Polska Agencja Prasowa: Żaden z polskich duetów nie zdobył w tym roku medalu mistrzostw świata czy Europy. Jak ten sezon wyglądał z pana perspektywy?
Mariusz Prudel: Cały rok był pozytywny. Mieliśmy dużo dobrych występów. Szkoda trochę mistrzostw świata, wtedy nałożyły się na siebie kontuzje i problemy zdrowotne, niestety tam nam nie wyszo. W mistrzostwach Europy Michał Bryl i Bartosz Łosiak zajęli jednak czwarte miejsce, myślę, że to całkiem dobry rezultat. Wygrali też turnieje Beach Pro Tour rangi Challenge oraz Elite16 w Hamburgu. To dobry prognostyk, tym bardziej że to nowa para, cały czas się jeszcze docierają i rozwijają. Szczególnie jest to optymistyczne pod kątem igrzysk olimpijskich w Paryżu, które już za półtora roku. Czasu nie pozostało zbyt wiele, rytm jest trochę zaburzony, ale patrząc przez pryzmat tego roku, to mamy duże szanse na bardzo dobry wynik w Paryżu.
PAP: Z nowym partnerem grał też Piotr Kantor...
M.P.: Na pewno musimy jeszcze trochę poczekać z wnioskami. Piotrek Kantor i Maciek Rudol dopiero zaczynają, a ten drugi miał w tym sezonie problemy z kolanem. Teraz rehabilitacja idzie już w dobrym kierunku i myślę, że w najbliższym czasie wszystko wyjdzie na prostą. Gdy zdrowie wróci do normy, to oni również będą mogli cieszyć się dobrą grą.
PAP: Priorytetem dla tej pary w przyszłym roku będzie zgranie się i uzyskanie kwalifikacji olimpijskiej, a nie medale konkretnych imprez?
M.P.: Następny sezon rozpoczyna się już za miesiąc i punkty do rankingu kwalifikacyjnego do igrzysk trzeba będzie zbierać od początku. To będzie bardzo istotne. W przyszłym roku w październiku w Meksyku odbędą się mistrzostwa świata, to będzie dla wszystkich dobre przetarcie. Zobaczymy, jak się zaprezentują, zwłaszcza że od nowego roku do gry wchodzi nowa piłka.
PAP: Czy w parze Bryl - Łosiak można upatrywać największej nadziei na olimpijski medal w siatkówce plażowej?

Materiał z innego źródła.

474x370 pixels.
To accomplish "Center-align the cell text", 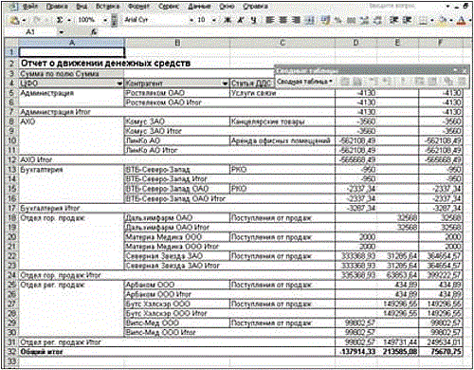I will [283, 20].
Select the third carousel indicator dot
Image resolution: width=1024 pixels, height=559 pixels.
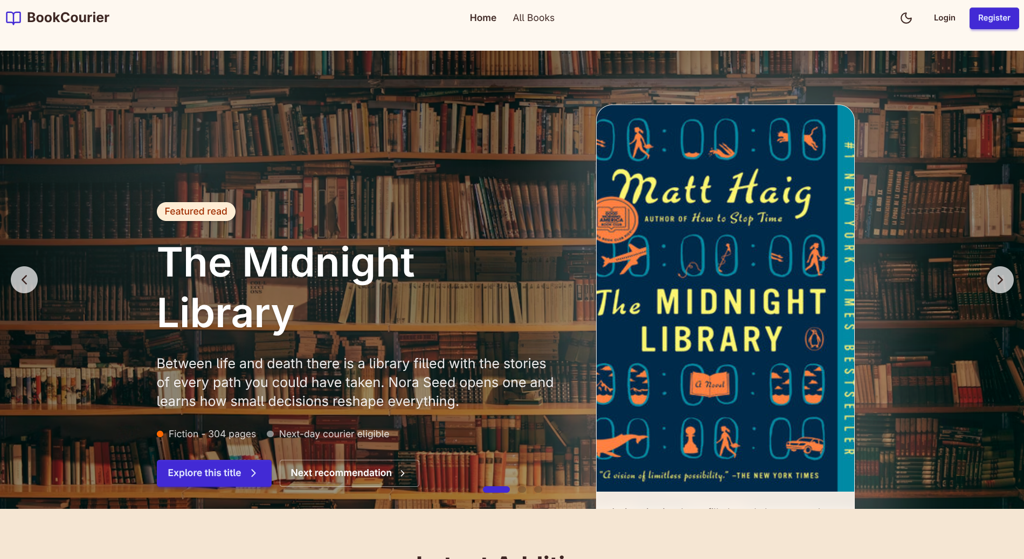[538, 489]
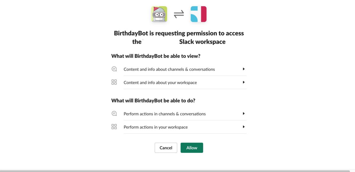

M.P.: Nie lubię wyrokować, kto będzie najlepszy. Myślę, że oni mają ku temu wszelkie możliwości, mają wysokie aspiracje i będą chcieli udowodnić, że nieprzypadkowo mówi się o nich "najlepsza polska para". Trzymam za nich kciuki, podobnie jak za wszystkie pozostałe duety, bo myślę, że Paryż może być nasz.
PAP: Obecnie jest pan zastępcą dyrektora ds. siatkówki plażowej w niepublicznym liceum ogólnokształcącym SMS PZPS w Spale. Jak pan oceni potencjał młodych polskich siatkarzy plażowych? Na imprezach międzynarodowych jak na razie nie osiągają sukcesów...
M.P.: Mamy potencjał. Myślę, że nasza praca zaczyna przynosić efekty, patrząc na to długofalowo. Są cele krótkoterminowe, średnie i długie. W kontekście tych długoterminowych, jeśli chodzi o cały system szkolenia i naszą grę, to wszystko idzie w dobrym kierunku. Widać przebłyski bardzo dobrej gry i mamy nadzieję, że za niedługo pojawią się pierwsze sukcesy, na które wszyscy czekają. Sport pokazuje, że trzeba być cierpliwym i my sobie mówimy, że czasami ludziom tego brakuje. Życzę wszystkim dużo cierpliwości, bo ona kreuje tych najlepszych.